Text block START

Every master watchmaker should begin their journey with passion – a passion for the fine finished product and the artistry and genius that goes into creating it. Suppose the inner workings of a mechanical timepiece fascinate you, or you find yourself dreaming of chronographs, perpetual calendars, and other complications. In that case, horology could be an excellent path for you.

People don’t go into teaching for the pay, just like firefighters don’t risk their lives every day to have a steady job. They are passionate about what they do. The same goes for a horology expert, whether they’re a Swiss-trained Rolex watch repair person or movement maker at Tag Heuer.


A horologist is nothing if not precise. Precision requires specialized education and training. “To get a new watchmaker for us – we have our own school – takes about five years,” said Wilhelm Schmid, CEO of A. Lange & Söhne, during a Watches and Wonders 2022 panel discussion this past spring. According to Schmid, that amounts to three years of education and another two years of training.

Only a handful of schools in the United States offer horology training programs that meet Swiss watchmaking standards. The Swiss American Watchmakers Training Alliance (SAWTA), the American Watchmakers-Clockmakers Institute (AWCI), and the Watchmakers of Switzerland Training and Education Program (WOSTEP) represent the three guiding accreditation bodies here.

The Lititz Watch Technicum in Lititz, Pennsylvania, and the North Seattle College Watch Technology Institute in Washington use the SAWTA curriculum. Swatch Group’s Nicolas G. Hayek Watchmaking Institute in Miami and the IOSW – North American Swiss Watchmaking Institute in Ft. Worth, Texas, on the other hand, are accredited by WOSTEP.

The AWCI continuing education program offers bench courses for beginners to expert-level watch repair practitioners at its educational facility in Harrison, Ohio, online, or through the organization’s Archie Perkins Mobile Horology Classroom.

Apprenticeships illustrate another popular way to become a trained horologist, although treading this path may be a bit more difficult. It’s hard to find a veteran watchmaker with the time, energy, and willingness to teach you, and when you do find that person, you’ll most likely do the job for free. You’ll definitely need a separate income stream to support yourself while apprenticing. The upside? You have the opportunity to work one-on-one with a master.


When servicing mechanical watches, an important thing to remember is not to rush. We don’t think the customer would be very pleased if you fixed her Patek Philippe’s balance wheel but accidentally scratched the crown in your haste to get the timepiece back to her. And while we don’t advocate keeping a person’s watch for months on end, you do need to take your time and do the job right.

Think of a trained high-end horologist like a surgeon. Watch repair takes excellent hand-eye coordination, and a careless nick here or bumble there can mess things up in a hurry.


Training takes time and effort. Servicing watches takes extreme patience and superior skill. Becoming a watchmaker isn’t for everybody, or else there wouldn’t be a worldwide shortage of them right now. But if you were one of those kids who first had to take something apart and put it back together to enjoy it properly, you’ll find that successfully repairing a complex mechanical watch is totally worth the effort.

Consider this quote from famous American crime writer Karin Slaughter, “If I wasn’t a writer, I would probably be a watchmaker. I like putting puzzles together, and that is what a watch is, figuring out how all the gears and everything else works together.”

Text block END

**Exercise:** Rewrite the paragraph beginning "Apprenticeships illustrate another popular way" from the watchmaking text above as a short bulleted list that keeps its main facts.

Recorded data START

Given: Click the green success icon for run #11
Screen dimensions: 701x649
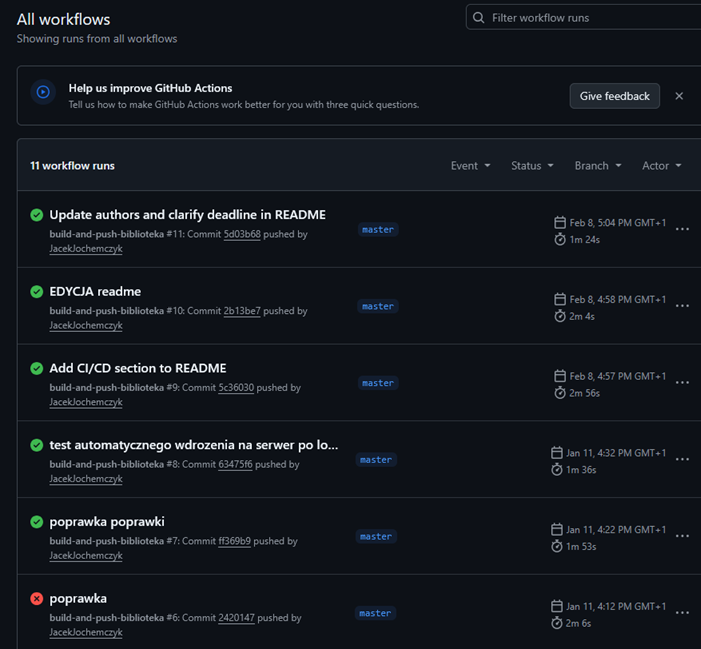Looking at the screenshot, I should coord(37,215).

Recorded data END

**Result of this exercise:**
- Apprenticeships are another popular way to become a trained horologist, though a more difficult one.
- Finding a veteran watchmaker with the time, energy, and willingness to teach is hard.
- The work will most likely be unpaid, so a separate income is needed.
- The upside is working one-on-one with a master.